What’s pertinent to note is that competition for big players has not come from foreign shores, but from within India. “A lot of smaller and mid-sized listed and unlisted players have entered the US generic market in recent years,” says Kunal Mehta, analyst at Vallum Capital. Over the past eight years, while bigger players such as Sun Pharma, Dr. Reddy’s Laboratories, and Lupin saw US revenues grow 3-27% [except Aurobindo which saw a jump of 264%], the likes of Cipla, Alembic, and Granules Pharma saw a surge of 365-455%. Five listed players — Ajanta Pharma, Natco Pharma, Cadila Healthcare, Alkem Labs and Gland Pharma — which entered the US generics market during FY15 to FY16, have since managed to make strong inroads. “The US business has had exceptional growth over the last five years. We had a massive CAGR hit.
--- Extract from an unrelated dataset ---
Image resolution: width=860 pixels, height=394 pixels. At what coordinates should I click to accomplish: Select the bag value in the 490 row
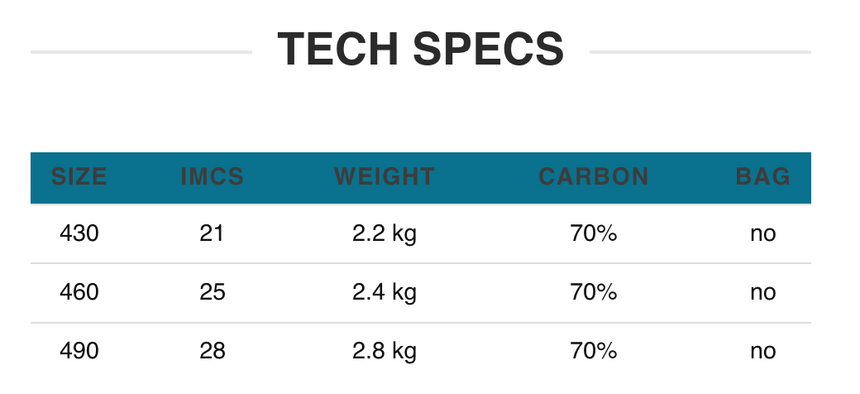[x=763, y=352]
We have cumulatively 146 ANDA approvals, including 18 tentative, and we are trying to launch five products in the second quarter,” says Pranav Amin, MD, Alembic Pharmaceuticals, a recent entrant in the US, in an analyst call during Q1 FY22.
But the bigger players, too, are upping the ante. For instance, DRL launched four products in the US, including Icosapent Ethyl Capsules, Ertapenem injection, Sapropterin 100 mg Sachet and Albendazole Tablets, and relaunched Famotidine Tablets. “We are growing in general and our top few products are about 35% in the US. We got the impact of the price erosion, but we did not get the impact in the market share stuff as most of the levers for us to grow will come primarily from starting in Q2,” Israeli told analysts.
The competition is only going to get intense. Shahani believes bigger players have to think differently to stay ahead. “Clearly, the big boys have to move up the value chain, away from plain vanilla generics to complex biologics or biosimilars, injectables and formulations with special delivery mechanisms, to stay ahead of the curve.”
Though pharma companies’ revenue loss in the US is being offset by strong sales growth in the domestic market, it won’t be enough. Mehta believes India cannot make up for the potential that the US offers. “The paracetamol market in India is worth ₹700 crore, but in the US it is worth $2 billion (around ₹15,000 crore). Despite the price erosion, pharma companies can hope to make money by increasing volumes.”
Despite analysts raising concerns over margins, Amin of Alembic points out that the US is still the place to be in. “What makes this market attractive or why do we keep making investments in it is becasue the addressable market size is very good.”
Big Pharma will have to either contend with growing the market via complex generic launches or go for strategic M&As. While Shahani sees a case for buyouts, he cautions, “The pharma industry is highly dispersed and realignments are likely to take place. Those which are for strategic reasons and complementary strengths will only succeed — pure size can never guarantee this.”